By Mark Kinver | Environment reporter, BBC News | 26 July 2012
Despite having protected status, the biodiversity in a large number of tropical forests is still continuing to decline, a study has suggested.
The authors said the findings should cause concern because the areas have been seen as a final refuge for a number of threatened species.
Habitat disruption, hunting and timber exploitation have been seen as signs of future decline, they added.
The findings have been published online by the science journal Nature.
“The rapid disruption of tropical forests probably imperils global biodiversity more than any other contemporary phenomenon,” the international team of research wrote.
“Many protected areas in the tropics are themselves vulnerable to human encroachment and other environmental stresses.”
Tropical forests are considered to be the biologically richest areas on the planet.
In order to assess the state of the world’s protected areas, the team considered data from 60 areas, based on “262 detailed interviews, focusing on veteran field biologists and environmental scientists, who averaged more than two decades of experience”.
“Our study was motivated by three broad issues: whether tropical reserves will function as ‘arks’ for biodiversity and natural ecosystem processes,” the team wrote.
They added: “Whether observed changes are mainly concordant or idiosyncratic among different protect areas; and what are the principal predictors of reserve success or failure.”
The study covered 36 nations across the tropics in Africa, Asia and South America.
The findings suggested that “protecting biodiversity involved more than jut safeguarding the reserves themselves”.
“In many cases, the landscapes and habitats surrounding the reserves are under imminent threat,” they observed.

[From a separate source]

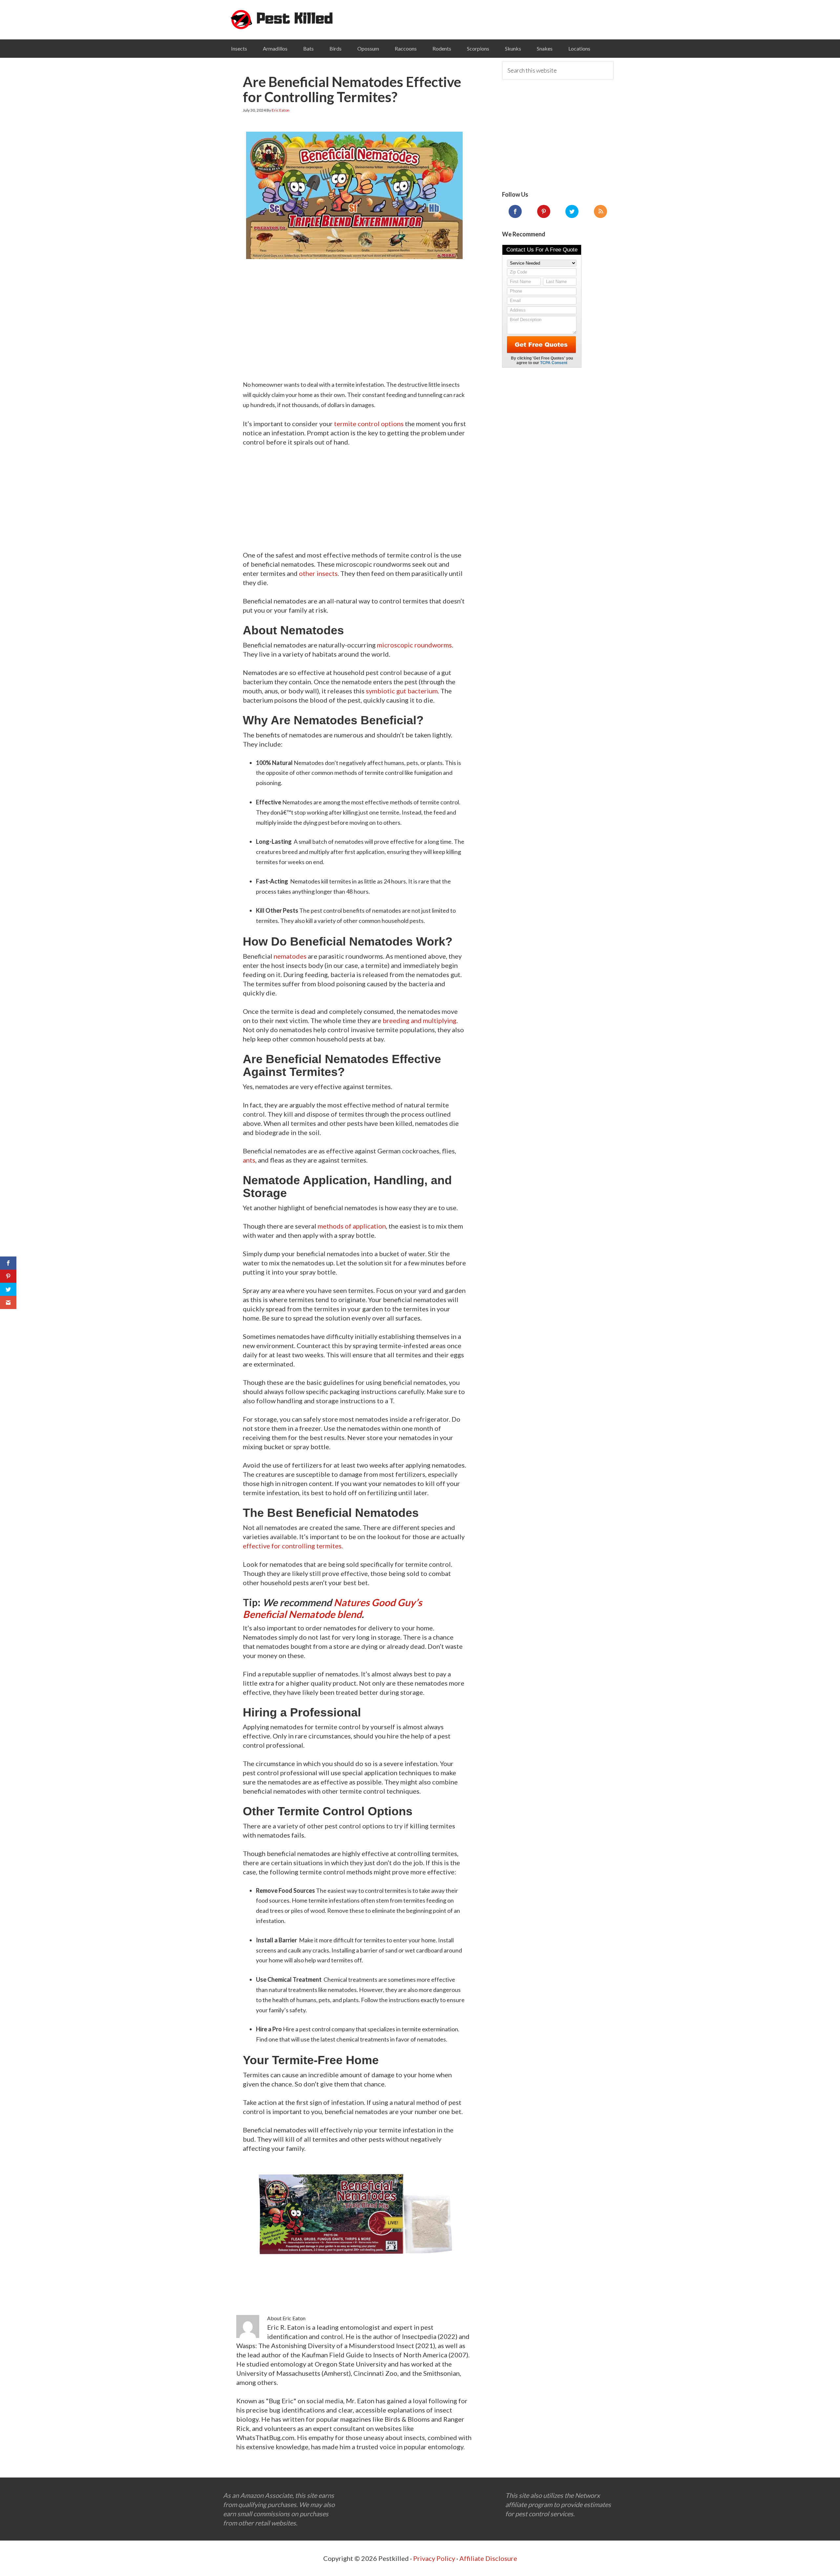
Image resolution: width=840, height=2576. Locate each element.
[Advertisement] (354, 313)
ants (249, 1160)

Hunting has been identified as one of the main threats to biodiversity in protected areas
“For example, 85% of [the observed] reserves suffered declines in surrounding forest cover in the [past] 20 to 30 years, whereas only 2% gained surrounding forest.”
The team reported that the data showed that forest disruption, over-exploitation of wildlife and forest resources had the greatest “direct negative impact”.
They also observed that “air and water pollution, increase in human population densities and climatic change” had a weaker or more indirect impact.
The team – headed by Prof William Laurance from James Cook University, Australia – concluded that the activities outside the protected areas had an impact on the resilience of the biodiversity within the protected areas.
“It is not enough to [protect] interiors while ignoring surrounding landscapes, which are being rapidly deforested, degraded and over-hunted,” they observed.
“A failure to limit inter-related internal and external threats could predispose reserves to ecological decay, including taxonomically and functionally array in species communities and an erosion of fundamental ecosystem processes.”